- [What is asked]:
**a.** Reproduce the stretch from "All tests use" through "one cascaded subscribers." in the mailing-list message on RC2 tarball testing below, word for word.
**b.** Answer these from the mailing-list message on RC2 tarball testing below:
(i) On which operating system and level did Seneca Cunningham run tests?
(ii) What kind of database do all of Jan's tests use?
(iii) Which node is the initial origin?
**c.** Extend the mailing-list message on RC2 tarball testing below by continuing it from its final sentence.

- [Excerpt provided]:
• • •

Jan Wieck JanWieck
Wed Dec 14 18:35:57 PST 2005
On 12/14/2005 12:24 PM, Christopher Browne wrote:
> Before I submitted the RC2 tarball, I ran tests based on the "new
> generation testbed" against the following new PG builds:
> 
> 1.  PG 7.3.12 - Linux/Debian/IA-32
> 
>   test1, testddl, testschemanames, testtabnames, testutf8
> 
> 2.  PG 8.0.5 - Linux/Debian/IA-32
> 
>   test1, testddl, testschemanames, testtabnames, testutf8
> 
> 3.  PG 8.1.1 - Linux/Debian/IA-32
> 
>   test1, testddl, testschemanames, testtabnames, testutf8
> 
> Seneca Cunningham ran tests on AIX 5.3, ML3
> -bash-2.05b$ oslevel -r
> 5300-03
> 
> She ran just PG 8.1.1, with tests test1, testddl, testschemanames,
> testtabnames, testutf8
> 
> Jan has run a set of failover tests with the RC2 tarball on FreeBSD; it
> would be nice to get some further details as to what was involved there...

PG 8.1.1

All tests use a pgbench database. Node 1 is the initial origin. Node 2 
is a direct subscriber. Node 3 is either another direct subscriber or a 
cascaded subscriber of 2. These are actually 2 different test runs and I 
will change the test setup for the future into a 4 node test with two 
direct and one cascaded subscribers.

• • •

- [Information provided]:
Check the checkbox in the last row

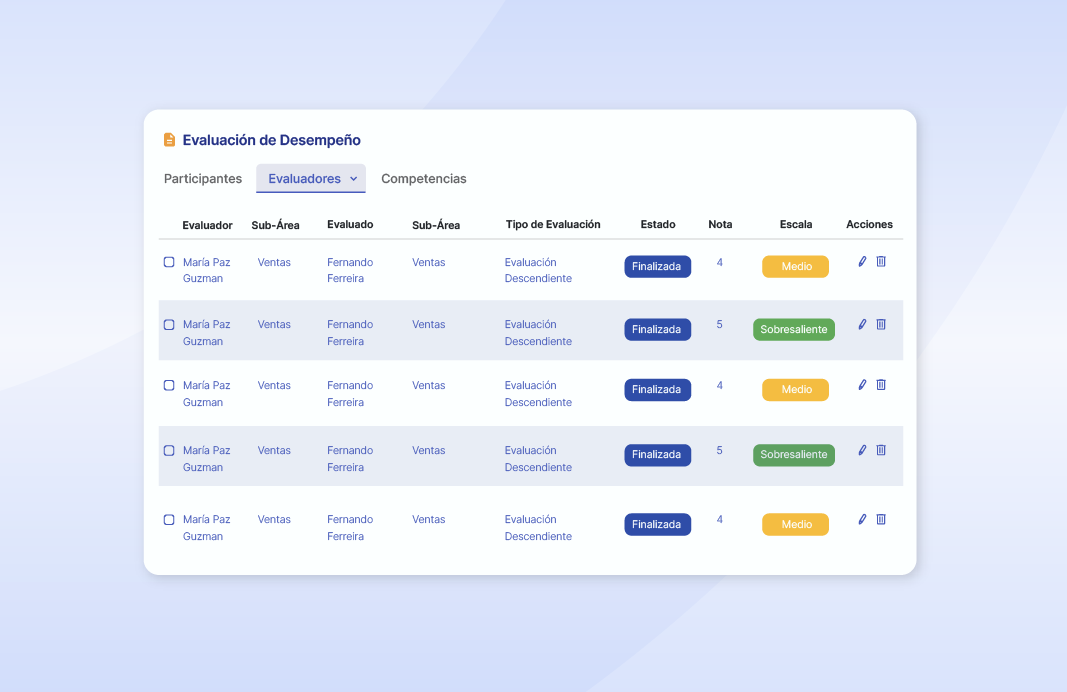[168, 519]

• • •

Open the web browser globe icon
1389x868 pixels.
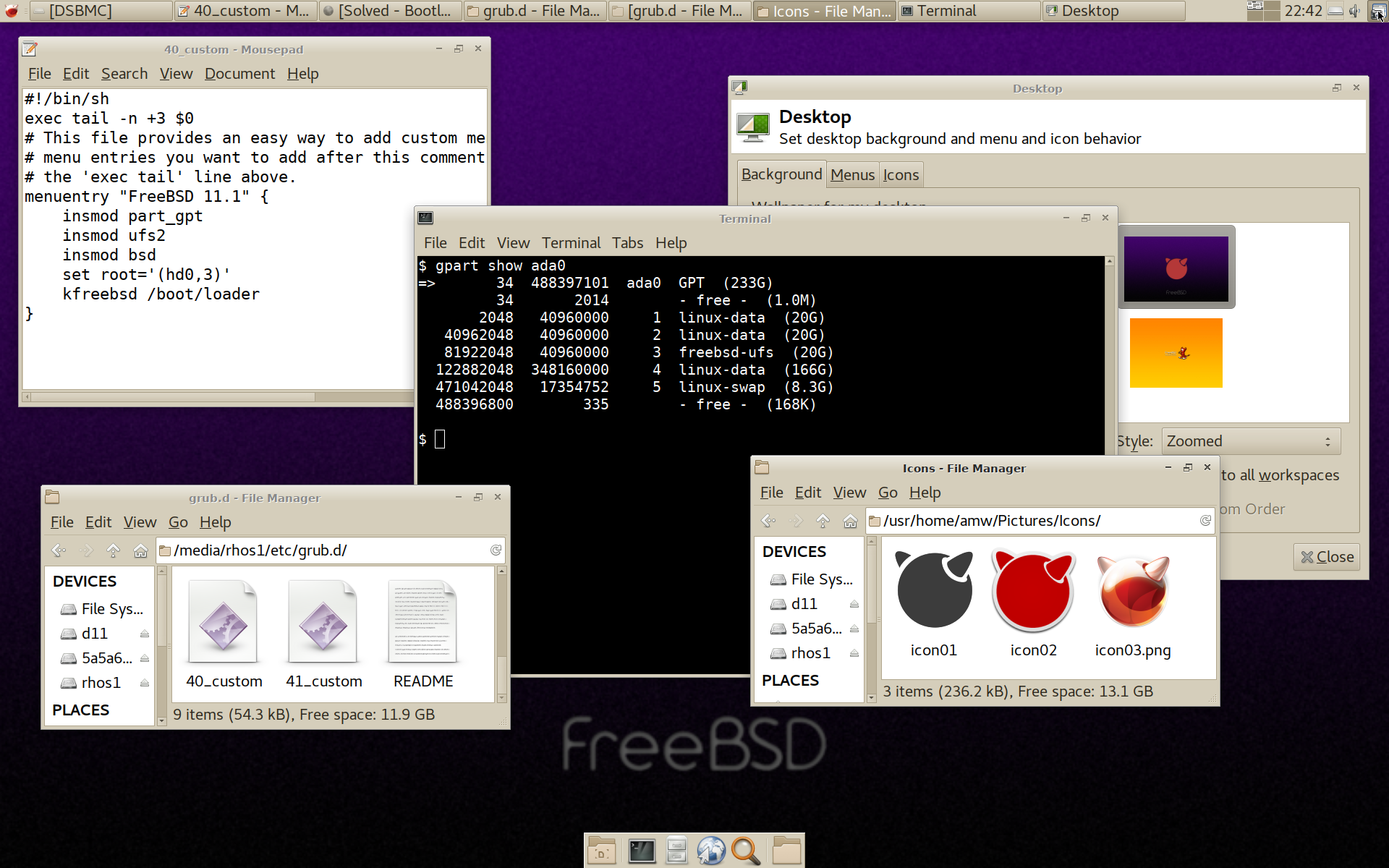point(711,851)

• • •

- [Answers for this exercise]:
**a.**
All tests use a pgbench database. Node 1 is the initial origin. Node 2 
is a direct subscriber. Node 3 is either another direct subscriber or a 
cascaded subscriber of 2. These are actually 2 different test runs and I 
will change the test setup for the future into a 4 node test with two 
direct and one cascaded subscribers.

**b.**
(i) AIX 5.3, ML3
(ii) A pgbench database
(iii) Node 1

**c.**
After disconnecting node 1 from the network, I fail over to node 2. This 
leaves the configuration in node 2 being origin, node 3 being a direct 
subscriber.

After drop node 1, the system is reconnected to the network and the node 
rebuilt from scratch (dropdb, createdb, ...) as a subscriber of node 2. 
When the rebuild is complete and node 1 has caught up (pgbench is 
running all the time against the current origin), a switchback is issued 
to make node 1 the origin again, leaving configuration as 1->2->3. The 
final step is chaning the provider of node 3 to node 1, leading to the 
final configuration 1->2, 1->3.

After terminating pgbench and giving the system time to catch up, all 
three databases check out equal.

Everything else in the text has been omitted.